High costs are the main challenge for adopting zero-trust
Enterprises today have had to rethink how they apply security to their corporate network and, as a result, have decided to implement zero-trust principles. As this approach encompasses a security concept and an organizational vision, understanding the benefits it delivers requires cultural change and clear communication within companies.
Adopting a zero-trust framework should be initiated to achieve greater visibility, control, and security over the network perimeter, identities and each endpoint. This set of standards and guidelines on securing a corporate network is based on the concept of "trust but verify,” which can be extended to "verify, re-verify, and keep verifying until you get to zero-trust.” Zero-trust offers many potential advantages for improving an organization's security model and reducing the risk and cost of cyberattacks. However, according to a study by Gartner Peer Insights, there are still three significant challenges regarding adoption: cost concerns (56%), lack of knowledge (51%), and technology (51%).
Companies journey to zero-trust
A recent Zero Trust Security Strategy Adoption Survey in enterprises shows that most decision-makers are currently implementing a zero-trust security strategy (59%), while 79% out of the remaining 41% plan to do so in the future.
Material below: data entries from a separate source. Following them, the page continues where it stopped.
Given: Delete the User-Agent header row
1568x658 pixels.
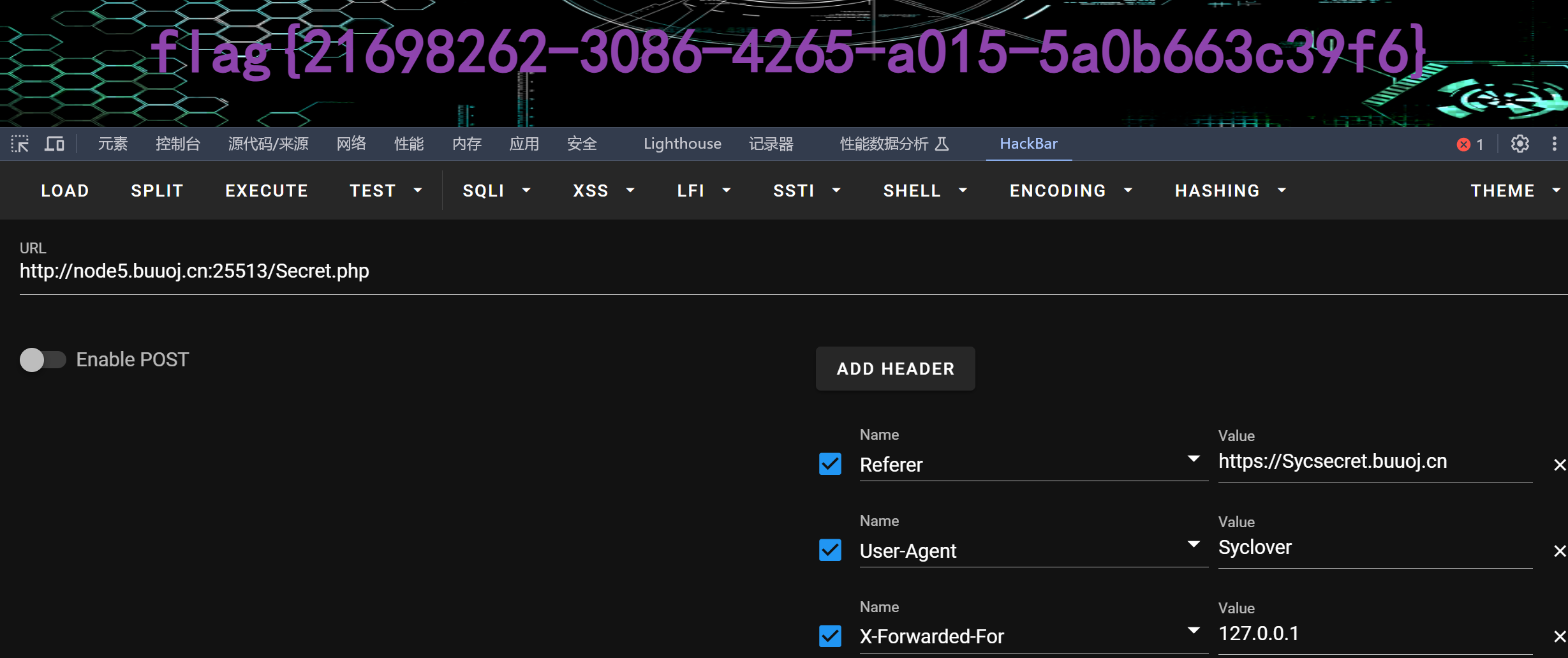Looking at the screenshot, I should tap(1559, 551).
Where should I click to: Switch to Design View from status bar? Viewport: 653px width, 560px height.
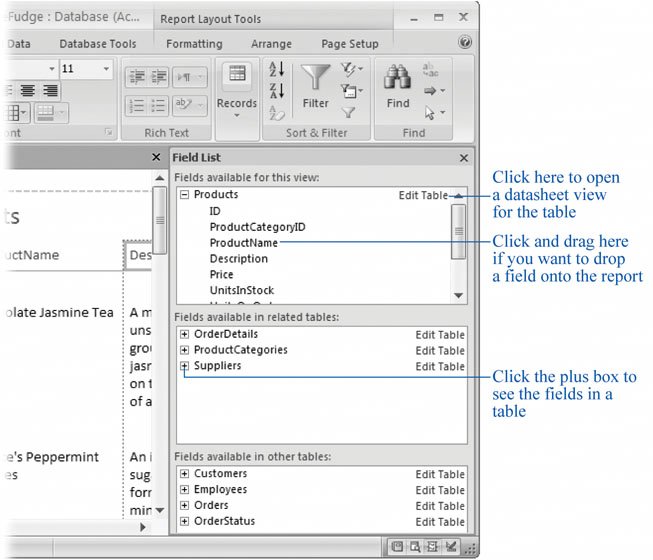click(x=452, y=546)
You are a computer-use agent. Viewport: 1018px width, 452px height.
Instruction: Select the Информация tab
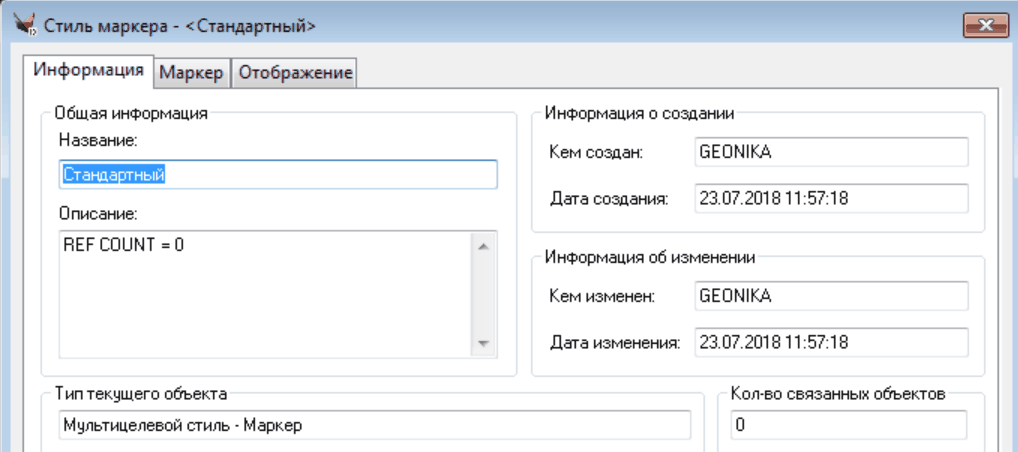[x=88, y=71]
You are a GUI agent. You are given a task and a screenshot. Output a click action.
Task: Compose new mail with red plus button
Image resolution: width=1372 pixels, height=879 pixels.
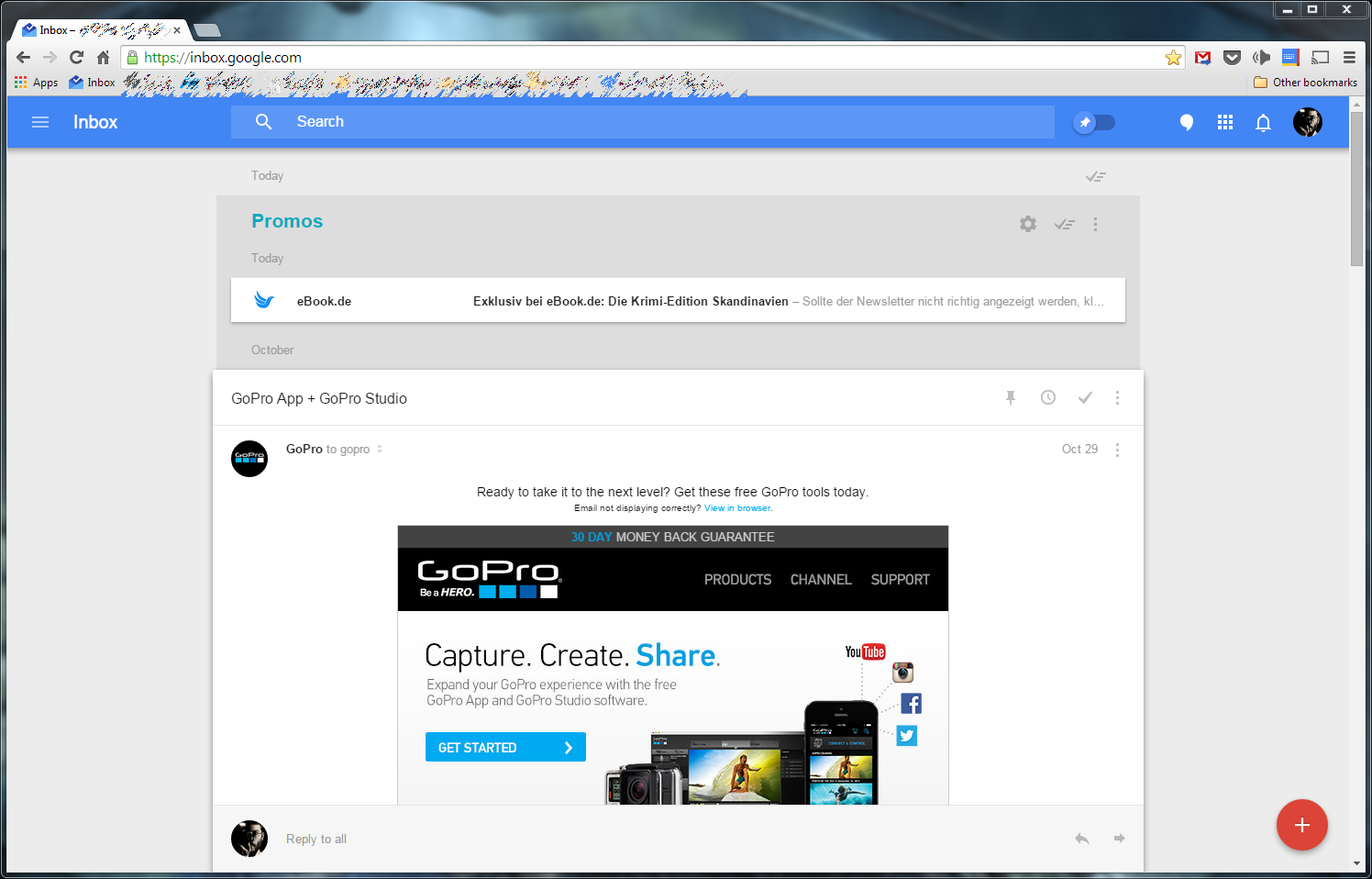pyautogui.click(x=1301, y=825)
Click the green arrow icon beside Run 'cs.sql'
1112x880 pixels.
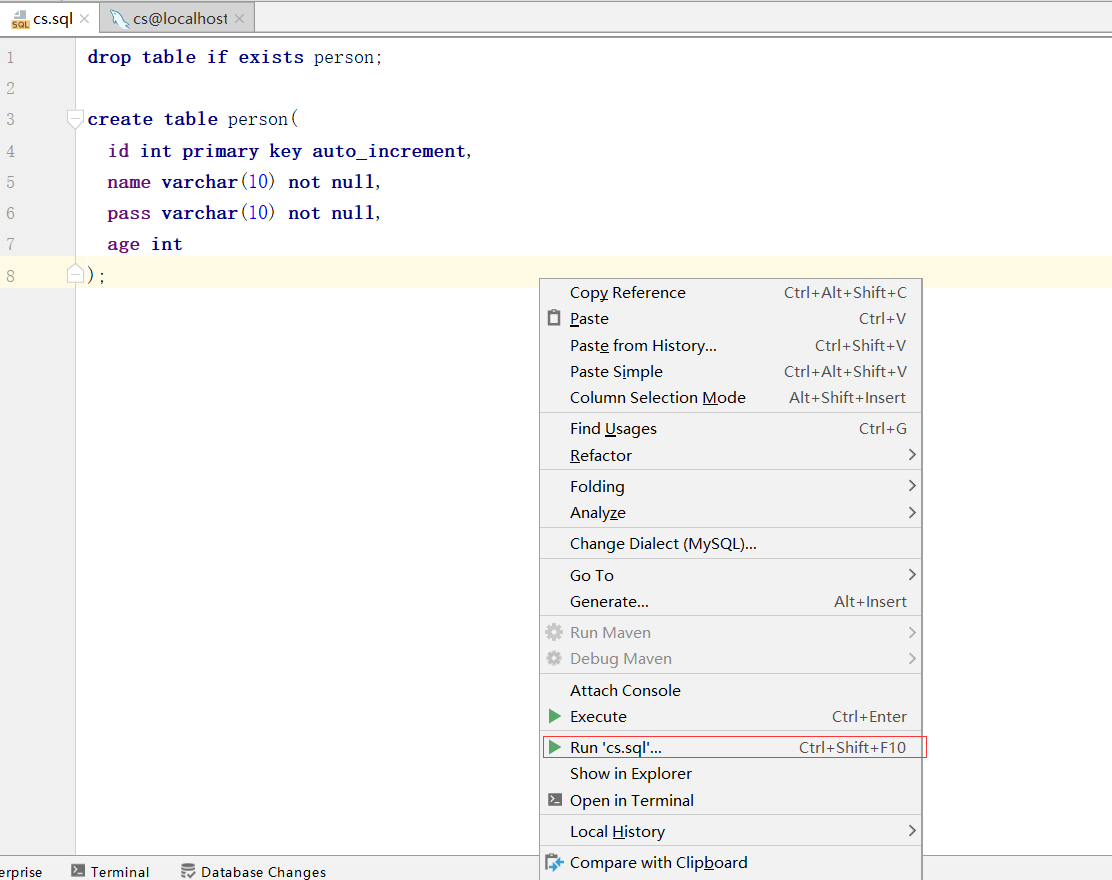pyautogui.click(x=554, y=746)

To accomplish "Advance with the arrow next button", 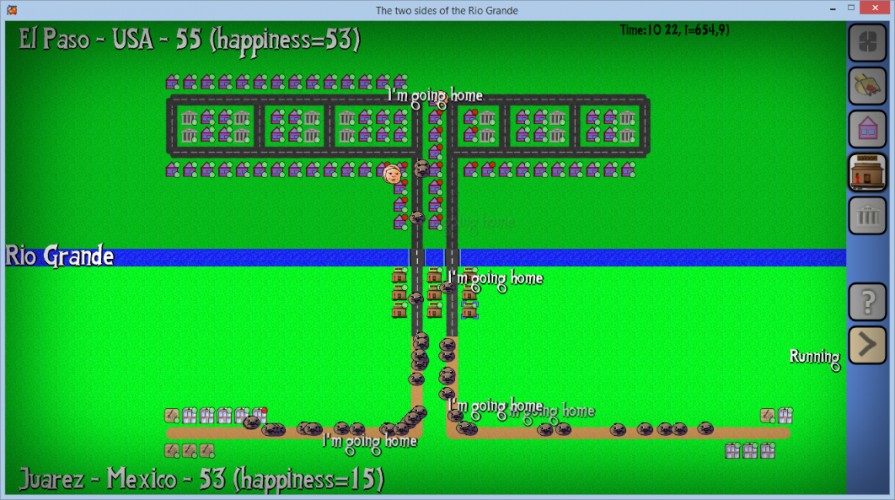I will [867, 345].
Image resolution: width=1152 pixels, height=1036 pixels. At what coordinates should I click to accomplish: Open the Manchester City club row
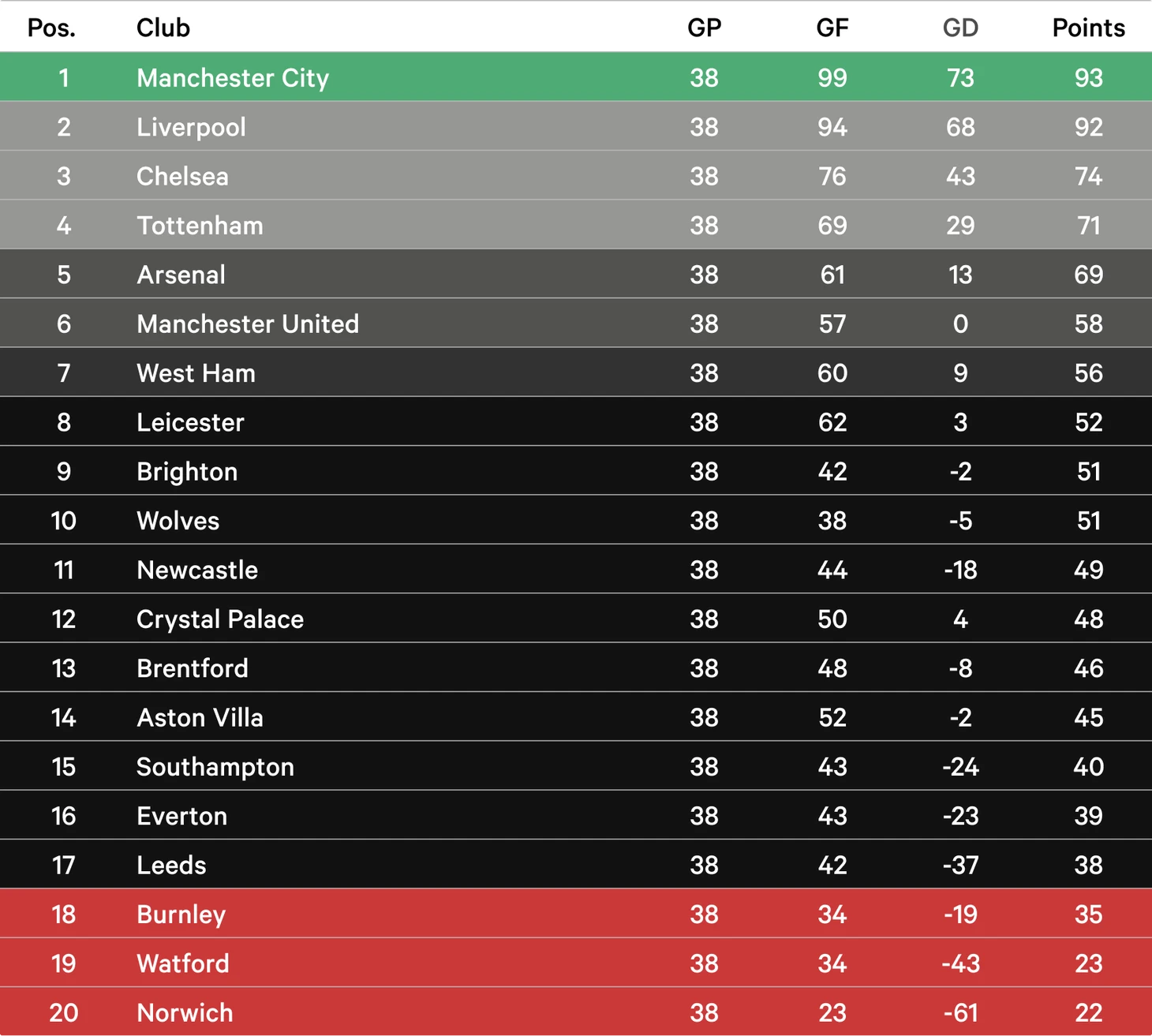click(x=576, y=77)
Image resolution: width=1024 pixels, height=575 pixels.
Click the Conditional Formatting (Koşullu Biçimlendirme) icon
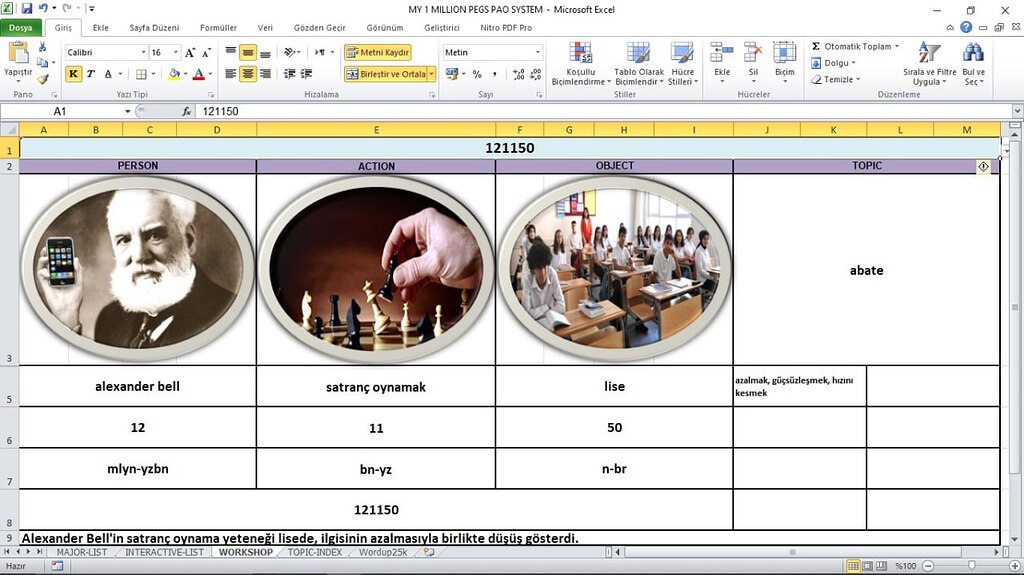tap(581, 53)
The majority of decision-makers surveyed now see zero-trust as a requirement rather than simply a concept, with 95% agreeing that deploying this strategy reduces security incidents in organizations, primarily by protecting the corporate environment against accidental data breaches (68%), threats caused by malicious insiders (68%) and third parties working on the network (64%).
The report makes the interesting point that most companies already have the critical components of a zero-trust strategy in place through implementing elements such as activity logs (69%), identity and access management (IAM) tools (68%), network segmentation (67%) and security information and event management (SIEM) (62%). But adopting this security model is still challenging in terms of experience and cost. Zero-trust relies heavily on an organization's ability to accurately identify and classify the data it holds on each document, endpoint or system and accurately identify and classify each user or system that may need access to that data. But the truth is that many companies still need to be able to identify the number of systems they have and how they can be exposed.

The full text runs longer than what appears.